Top Community Prompts
Explain it Like I'm 14
A simple explanation of “TabEBM: A Tabular Data Augmentation Method with Distinct Class-Specific Energy-Based Models”
1. Big idea in a sentence (overview)
This paper shows a new way to make extra, fake-but-realistic rows of data for spreadsheets (called “tabular data”) so that machine learning models can learn better, especially when we don’t have much real data.
2. What problem are they trying to solve?
- In areas like medicine or chemistry, collecting data is hard, so datasets are small.
- Machine learning models usually need lots of examples to do well.
- A common fix is “data augmentation”: creating extra synthetic (fake) data that looks like the real thing.
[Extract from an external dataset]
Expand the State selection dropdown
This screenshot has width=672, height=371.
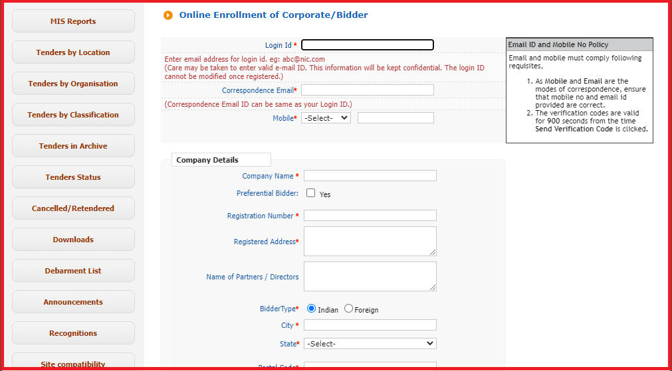370,343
- But many existing tabular data generators either:
- Overfit (they memorize the tiny dataset and don’t generalize), or
- Mess up the balance of class labels (they make too many of one label and too few of another), or
- Fail to capture the unique patterns of each class when there are multiple classes.
The question: Can we generate higher-quality synthetic tabular data that:
- Matches each class’s unique patterns,
- Keeps the original label balance,
- And improves accuracy on real tasks?
3. How did they do it? (methods in plain language)
Think of a spreadsheet where each row is a data point and the last column is the label (the class). The authors build a separate generator for each class, instead of one big model for all classes. They use a tool called an Energy-Based Model (EBM).
- Energy-Based Model (EBM) explained:
- Imagine a landscape of hills and valleys. A data point sits somewhere on this landscape.
- Low energy = valleys = “more likely” data. High energy = hills = “unlikely.”
- If we can learn this landscape for a class, we can “roll” points toward the valleys to create new, realistic samples for that class.
- Key idea: One EBM per class
- Instead of one model trying to understand every class at once, they build one model per class. That helps each model focus on what makes its class unique.
- How they train each class’s EBM without extra heavy training: 1) Create a simple yes/no task for each class: “Is this row from class C or not?” 2) For the “not” examples, they don’t use real data from other classes. Instead, they invent obviously fake “negative” examples placed far away from the real data (imagine fake points sitting at the distant corners of the space). This makes the task easier and avoids confusion. 3) They feed this small task into a pre-trained classifier called TabPFN (a model that can make predictions without being retrained). From its raw outputs (called logits), they compute an “energy” function for the class. 4) To generate new data, they start with points near real examples and use a sampling method called SGLD (Stochastic Gradient Langevin Dynamics). Think of SGLD as nudging points downhill toward valleys (more likely regions) while adding a small random shake so they don’t get stuck.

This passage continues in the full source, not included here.